KHinoji

透明なゆりかごのKHinojiのレビュー・感想・評価

透明なゆりかご(2018年製作のドラマ)
4.0
NHK地上波の再放送で初視聴。
こんな出来の良い作品を見逃していたとは、少々反省させられました。2018年の作品だったのですね。
原作はマンガで、作者(女性)の実体験を基にしたフィクション。現在も雑誌連載中。(私は未読)

タイトルの「透明なゆりかご」の意味は、産婦人科では生まれてくる命もあれば、亡くなってしまう命もある。

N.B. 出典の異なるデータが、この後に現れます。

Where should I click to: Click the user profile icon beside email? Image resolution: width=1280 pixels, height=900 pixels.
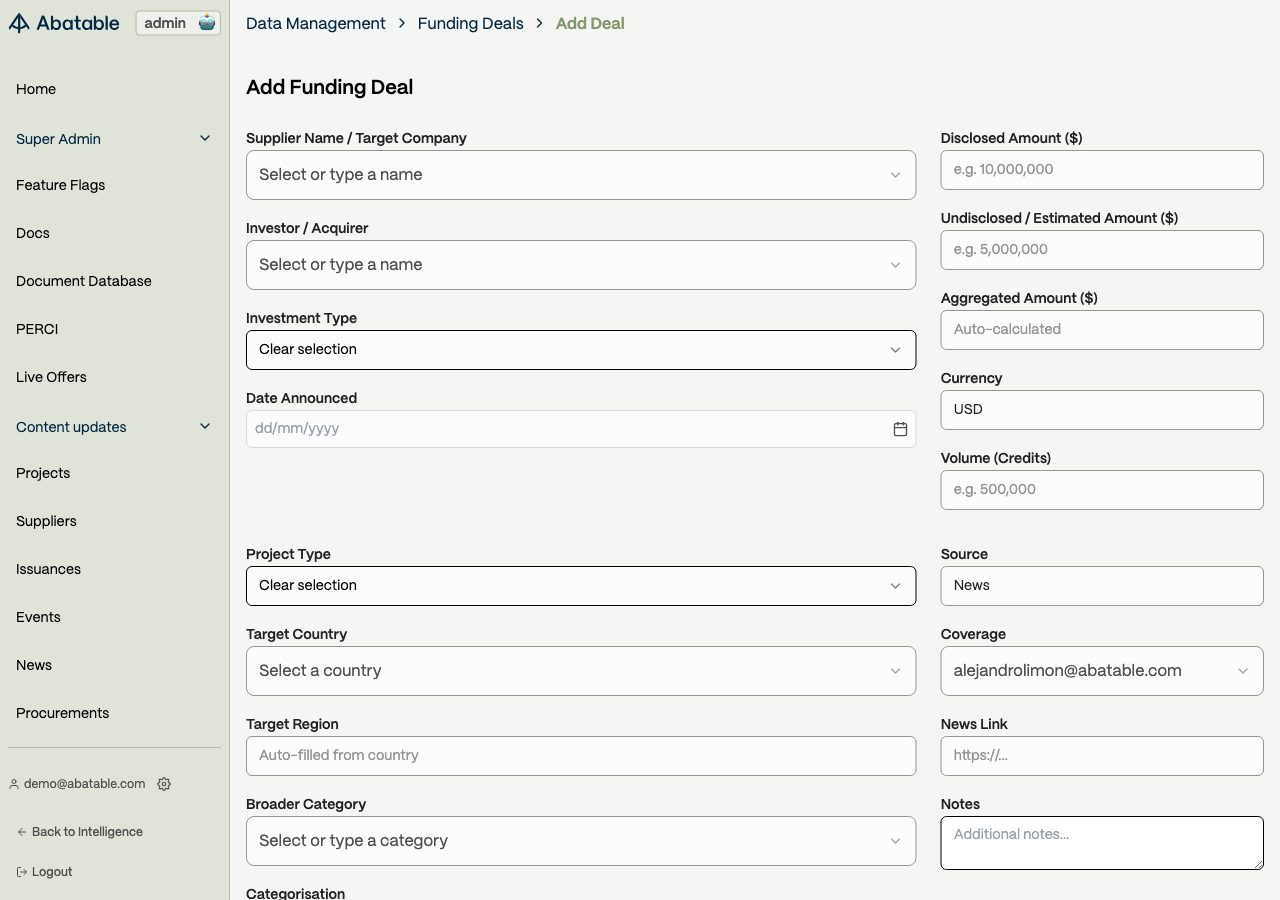click(x=14, y=784)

生まれてくる命には現実のゆりかごが与えられるだろうが、生まれてこなかった命に与えることが出来るのは実在しないゆりかご、透明なゆりかごである。このストーリーは、産婦人科での、辛い側面をあえて考えようとする物語です。

(昨年の放送当時に見逃してしまった原因の一つは、このタイトルではどういう内容か私にはサッパリ分からなかったことにあるとい思います)

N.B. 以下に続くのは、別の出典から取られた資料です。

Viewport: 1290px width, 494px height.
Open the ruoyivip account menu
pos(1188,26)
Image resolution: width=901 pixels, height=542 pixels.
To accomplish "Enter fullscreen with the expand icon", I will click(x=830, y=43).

ドラマ版の主人公は、医師や看護師ですらないバイトの看護師見習い。准看護学科に通うJKではあるけど、視聴者と同じ素人の視線から産婦人科の厳しい実態に接していくことになる。

このTVドラマの評価が高いのは、次々と起こってしまう悲劇と、それに対するなけなしの希望の存在がうまくバランスしているからでしょう。悲劇だけだと重いだけだし、ありきたりに美化されたハッピーエンドでは掃いて捨てるほどある既存の医療ドラマと同じになってしまいます。
このドラマは、よく練られた巧妙なストーリーと演出で、予想を遥かに超える内容の濃い作品になっていますので、ぜひ実際に見てみましょう。

おおむね1話1エピソードで、見ごたえがありすぎて毎回疲れてしまうかもしれませんが、毎回のゲストも面白かったりましますので。

主演ヒロインの清原果耶は、いかにもNHKが好みそうな悩める良い子キャラを演じられていると思いました。今後も期待。

主題歌は Chara「せつないもの」、旨く使っていますね。音楽は 清水靖晃、変に騒がしくなくて良いですよね。